*** Block opens ***

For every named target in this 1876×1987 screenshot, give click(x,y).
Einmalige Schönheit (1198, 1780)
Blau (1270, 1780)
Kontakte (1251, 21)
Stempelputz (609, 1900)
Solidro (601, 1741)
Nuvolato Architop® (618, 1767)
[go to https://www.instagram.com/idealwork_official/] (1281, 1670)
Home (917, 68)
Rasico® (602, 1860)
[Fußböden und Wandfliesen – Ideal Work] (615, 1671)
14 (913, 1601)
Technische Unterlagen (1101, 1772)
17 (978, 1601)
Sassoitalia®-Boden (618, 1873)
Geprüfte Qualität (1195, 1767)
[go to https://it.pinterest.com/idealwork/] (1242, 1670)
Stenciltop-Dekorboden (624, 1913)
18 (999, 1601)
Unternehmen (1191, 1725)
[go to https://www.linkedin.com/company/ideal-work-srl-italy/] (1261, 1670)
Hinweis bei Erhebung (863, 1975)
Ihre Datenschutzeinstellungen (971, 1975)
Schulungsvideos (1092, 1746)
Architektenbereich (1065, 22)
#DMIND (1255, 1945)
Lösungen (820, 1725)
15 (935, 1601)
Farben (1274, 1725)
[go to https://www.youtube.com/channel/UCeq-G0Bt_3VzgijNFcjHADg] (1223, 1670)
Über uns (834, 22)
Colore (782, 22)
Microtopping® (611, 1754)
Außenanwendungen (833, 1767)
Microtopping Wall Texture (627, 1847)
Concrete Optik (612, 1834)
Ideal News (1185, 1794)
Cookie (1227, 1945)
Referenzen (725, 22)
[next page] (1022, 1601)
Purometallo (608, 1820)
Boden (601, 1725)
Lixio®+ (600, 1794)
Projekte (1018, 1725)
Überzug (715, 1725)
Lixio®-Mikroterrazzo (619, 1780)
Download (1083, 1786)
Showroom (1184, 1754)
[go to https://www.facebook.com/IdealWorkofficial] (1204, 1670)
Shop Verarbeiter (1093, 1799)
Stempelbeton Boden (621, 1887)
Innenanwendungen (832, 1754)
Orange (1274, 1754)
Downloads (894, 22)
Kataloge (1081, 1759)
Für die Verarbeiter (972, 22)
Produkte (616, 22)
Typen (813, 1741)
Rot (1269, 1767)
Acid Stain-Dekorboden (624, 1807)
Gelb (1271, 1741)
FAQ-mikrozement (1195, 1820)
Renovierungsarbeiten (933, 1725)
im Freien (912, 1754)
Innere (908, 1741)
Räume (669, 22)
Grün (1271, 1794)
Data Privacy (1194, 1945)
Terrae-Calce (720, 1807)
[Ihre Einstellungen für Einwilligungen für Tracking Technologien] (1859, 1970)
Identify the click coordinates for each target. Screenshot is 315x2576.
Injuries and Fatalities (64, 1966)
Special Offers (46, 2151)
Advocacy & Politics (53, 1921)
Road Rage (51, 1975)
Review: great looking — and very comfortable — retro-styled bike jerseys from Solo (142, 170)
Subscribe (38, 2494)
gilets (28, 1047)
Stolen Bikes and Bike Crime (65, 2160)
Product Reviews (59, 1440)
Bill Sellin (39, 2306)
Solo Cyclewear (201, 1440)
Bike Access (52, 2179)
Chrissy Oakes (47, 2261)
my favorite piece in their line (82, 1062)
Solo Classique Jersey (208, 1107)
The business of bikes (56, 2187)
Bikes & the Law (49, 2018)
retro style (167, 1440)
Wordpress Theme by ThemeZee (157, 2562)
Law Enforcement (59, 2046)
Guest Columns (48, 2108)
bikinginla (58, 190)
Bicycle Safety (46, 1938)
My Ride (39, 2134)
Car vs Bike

*** Block closes ***

- What you will do -
What do the lines of the material read, from the first through the line with "Nuvolato Architop® (618, 1767)"? Transcribe them exactly and stop there.

- Result below -
For every named target in this 1876×1987 screenshot, give click(x,y).
Einmalige Schönheit (1198, 1780)
Blau (1270, 1780)
Kontakte (1251, 21)
Stempelputz (609, 1900)
Solidro (601, 1741)
Nuvolato Architop® (618, 1767)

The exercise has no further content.